Firstly, look at your diet and start cutting out all greasy foods as well as dairy fats. Drink plenty of water too. Avoid touching your hair when you can and consider looking into a light perm which will lift your hair at the roots to limit the amount of sebum production. Opt for a gentle shampoo that will also add volume to the hair.
This is a fairly common hair type which is mainly identifiable by oily roots and dry or split ends. This can be caused by frequent chemical treatments, overexposure to sunlight, overuse of detergent based shampoos and overuse of styling equipment. This continuous abuse results in the hair overproducing sebum to help protect itself but at the same time, lifting the cuticle scales so the medulla and cortex are exposed and allowing it to dry out.

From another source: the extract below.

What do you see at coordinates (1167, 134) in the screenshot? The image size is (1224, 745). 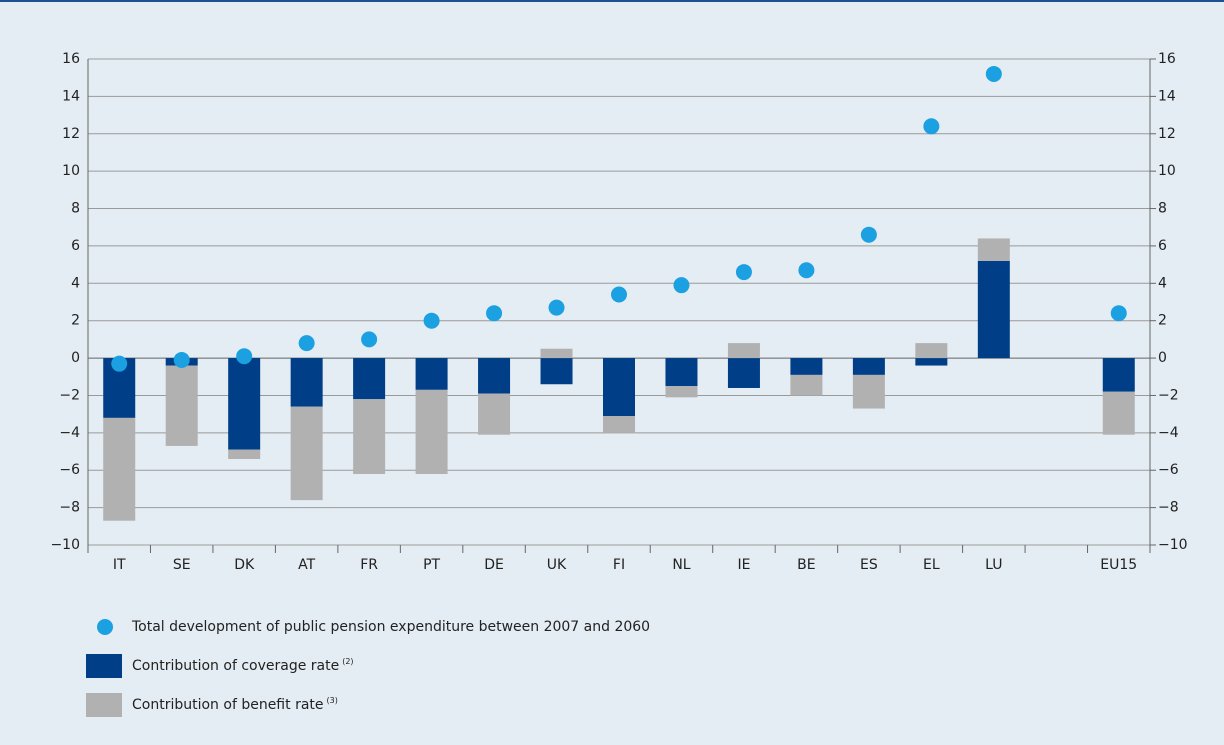 I see `y2-tick-label: 12` at bounding box center [1167, 134].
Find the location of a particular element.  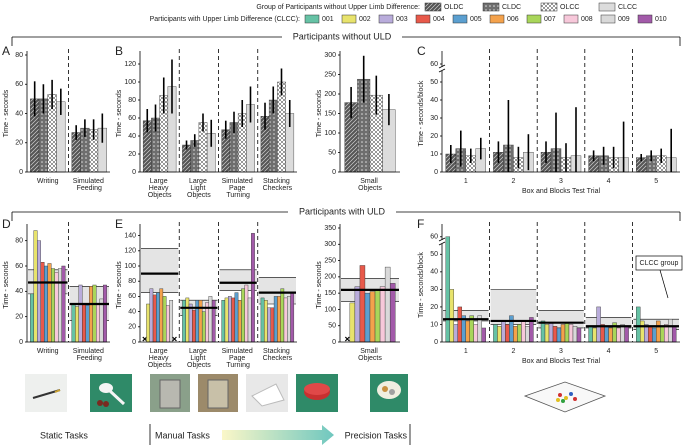

x-tick-label: Stacking Checkers is located at coordinates (278, 185).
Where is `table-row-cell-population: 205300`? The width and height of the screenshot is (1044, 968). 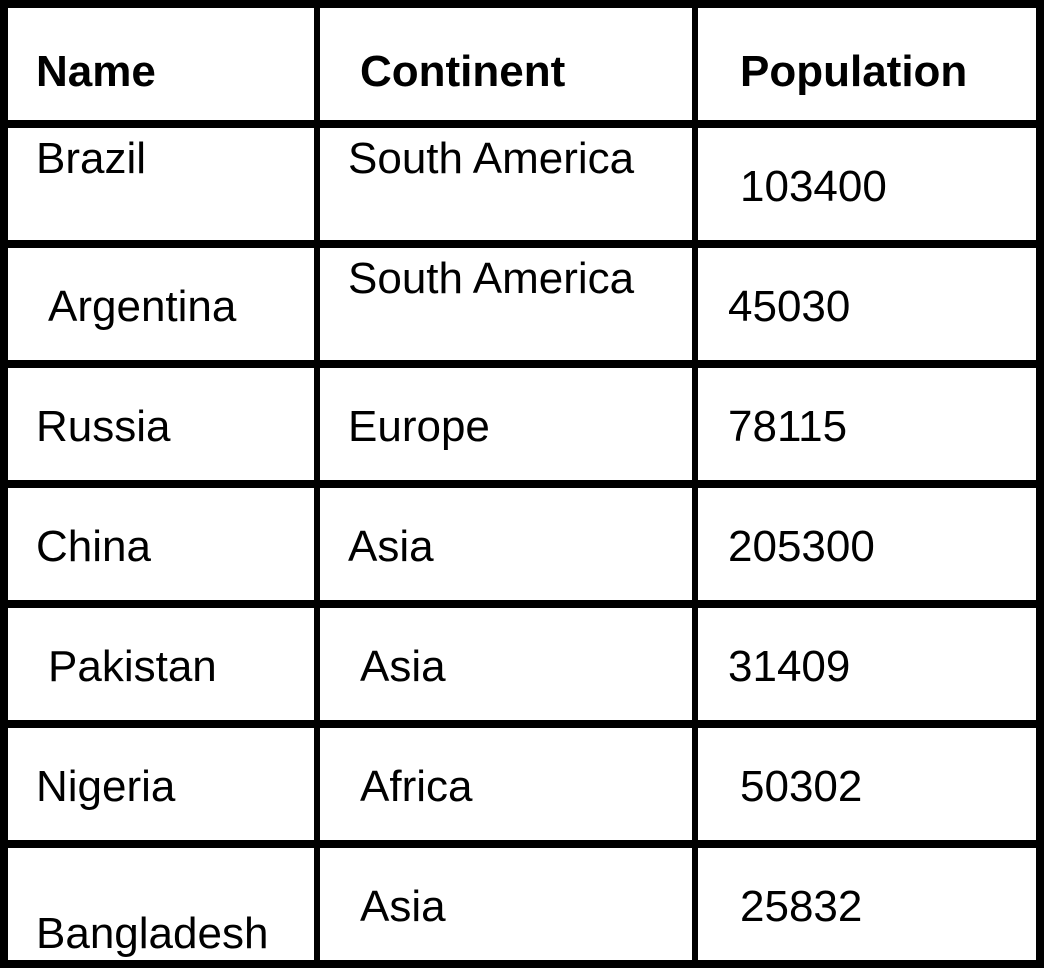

To control this condition, you will need to experiment with different shampoos for oily hair if there are none available for combination hair. Again, look for one that is very gentle on your hair and only use a conditioner on the mid-lengths and tips. Avoid overusing a product because it can cause your hair to dry out or become extremely oily.
With age, our hair slowly decreases its production of melanin and this is how your hair turns grey hair. This type of hair tends to be a lot coarser than younger hair and is prone to turning yellow.
To avoid the tinge, look for a shampoo that has a toning component whether it is a purple shampoo or a silver one which will counteract the colour and leave it in one even tone. Ensure that your shampoo will also provide environmental protection which is crucial in obtaining healthy hair.